Proposing cuts to the budget is fair game, he said, but Ganahl needs to explain which cuts she would make or where she would find revenue to backfill what’s lost.

“Obviously, that would have an impact on people,” he said. “It’s gotta be an informed conversation.”

The income tax rate Colordans paid used to be based on their earnings. People with higher incomes paid more while people with lower incomes paid less until 1987, when a flat, 5% rate was enacted. The rate was reduced by the Legislature about 20 years ago and then again by voters in 2020.

State Sen. Chris Hansen, a Denver Democrat who is slated to be the next chairman of the JBC, said Ganahl should explain to voters how she would fund schools if she cuts the income tax.

“It would completely gut the ability of the state to deliver education and other services,” he said. “It’s just a bit nonsensical to say ‘we’re going to cut the income tax’ without a plausible plan to replace that revenue.”

Ganahl has provided some general ideas about how to remove Colorado’s income tax: find waste in the budget (she hasn’t said where there are billions in waste now, though she has complained about the budget’s size) and bring new businesses to Colorado to create more jobs and increase existing state revenue streams by improving the economy.
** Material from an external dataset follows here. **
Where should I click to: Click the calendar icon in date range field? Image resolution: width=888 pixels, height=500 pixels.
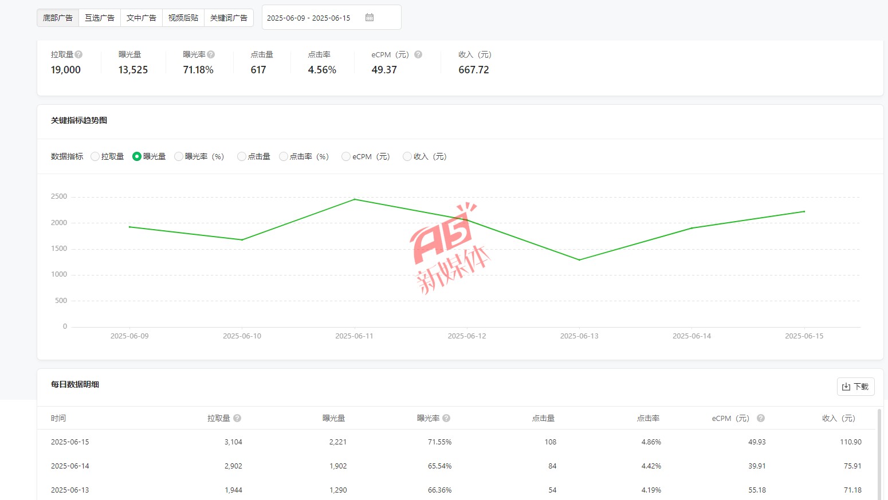370,18
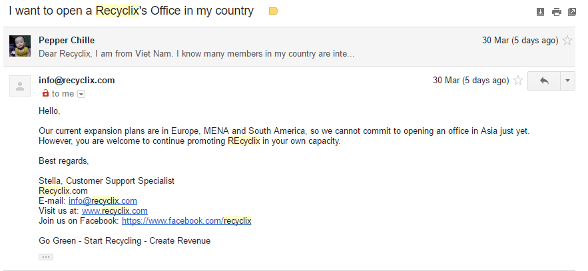The height and width of the screenshot is (271, 588).
Task: Star Pepper Chille's message
Action: click(567, 41)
In Kansas, then-Gov. Sam Brownback, a Republican, cut income taxes in 2012 with the intention of boosting the state’s economy. That didn’t work and the reductions were eventually rolled back.

Ganahl has also pointed to the fact that nine other states don’t have an income tax, including Florida and Texas.

However, Florida’s sales tax rate is more than double Colorado’s rate at 6%. Florida’s effective property tax rate is also much higher than Colorado’s, according to Rocket Mortgage, at 0.89% and 0.51% respectively.

In Texas, the state sales tax rate is 6.25%. Rocket Mortgage listed Texas’ effective property tax rate as the seventh highest in the U.S. Colorado’s rate was ranked as the third lowest.

Even if Ganahl wanted to raise the state sales tax rate in Colorado or the effective property tax rate, doing so would be immensely difficult.

Colorado’s Taxpayer’s Bill of Rights requires voter approval for all tax increases, and Coloradans have been mostly unwilling to approve state tax increases since TABOR, a constitutional amendment, was adopted in 1992.

Hansen also points out that raising the state’s sales tax rate would be regressive since doing so would force poorer Coloradans to shoulder to shoulder the same increases as their wealthier counterparts.

But Ganahl said she is undaunted by the big challenges that come with trying to eliminate the state income tax.

“I am all about rolling up my sleeves and making solutions work,” she said.